Insurance policy – communist style

The best form of workers’ insurance is state insurance based on the following principles: (a) it should provide for the workers in all cases of incapacity (accidents, illness, old age, permanent disablement; extra provisions for working women during pregnancy and childbirth; benefits for widows and orphans upon the death of the bread-winner) or in case of loss of earnings due to unemployment; (b) insurance must include all wage-earners and their families; (c) all insured persons should receive compensations equal to their full earnings, and all expenditures on insurance must be borne by the employers and the state; (d) all forms of insurance should be handled by uniform insurance organisations of the territorial type and based on the principle of full management by the insured persons, themselves.
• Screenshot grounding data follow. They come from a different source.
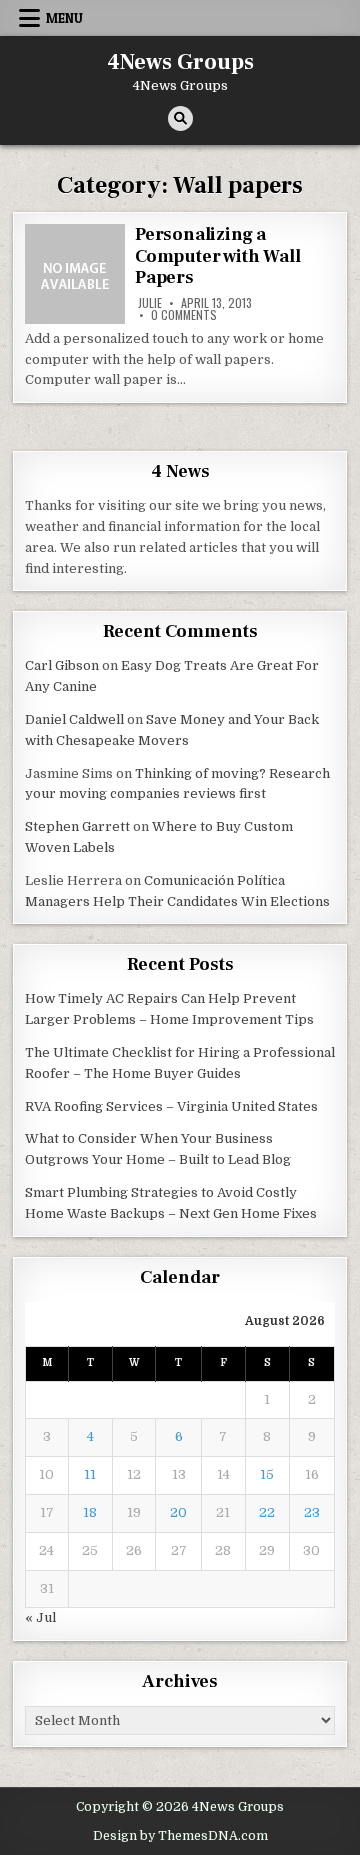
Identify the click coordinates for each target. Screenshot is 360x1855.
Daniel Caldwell (74, 719)
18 (90, 1512)
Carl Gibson (62, 665)
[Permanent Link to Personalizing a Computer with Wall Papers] (75, 274)
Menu (64, 18)
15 (267, 1474)
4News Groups (180, 62)
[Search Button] (180, 118)
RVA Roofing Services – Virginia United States (171, 1106)
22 (267, 1512)
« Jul (40, 1617)
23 (312, 1512)
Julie (150, 303)
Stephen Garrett (77, 826)
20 (178, 1512)
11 (90, 1474)
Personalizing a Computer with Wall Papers (217, 256)
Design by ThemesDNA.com (180, 1836)
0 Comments (184, 315)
Lenin, Collected Works, vol. 17, p. 476.


5 thoughts on “Insurance policy – communist style

  1. “insurance must include all wage-earners and their families”
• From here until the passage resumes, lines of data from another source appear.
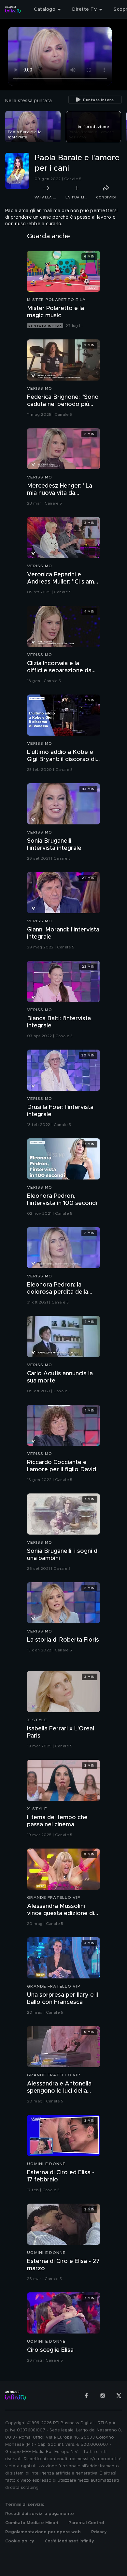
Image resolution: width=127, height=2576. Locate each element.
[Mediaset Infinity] (13, 9)
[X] (119, 2395)
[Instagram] (103, 2395)
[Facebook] (86, 2395)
    Wage earners, yes? But what about volunteers, or stay at home mothers and fathers who do work for their families that go unpaid? Spivak bring up this question about Marxist analysis in her essay, i believe, “Feminism and Critical Theory.”

    Would there be insurance available to volunteer/non-paid workers?

    1. And consistent policies of the early Soviet governments included both subbotniks (volunteer labour groups) and tackling the unpaid nature of domestic (and thereby female) labour.

      1. A ha!

        Thanks Roland.

        I have 2 questions: Would the concept of the subbotniks be found in Marx’s Das Capital? Or would I need to go elsewhere? I plan in the following weeks to read Karl marx and Adam Smith side by side as I continue on my way of studying the relation of theology and economics

        2ndly, 2 weeks ago, I presented a paper by proxy (someone read it for me since I could not make it) on theology and economics ( I discussed FDR’s and the Tea Party’s approach to economics and theology). I feel it has potential, and I could use some critical feed back. I do not know what your schedule is like, but would you be willing to look over it if I emailed it to you?


  2. Rod, the subbotnik is implicitly there in Marx’s critique of the wage relation, which is structurally exploitative. Ultimately, the aim is tp get rid of the wage relation – hence subbotniks were seen as harbingers of a post wage economy (never quite happened, though). And yes, send the paper.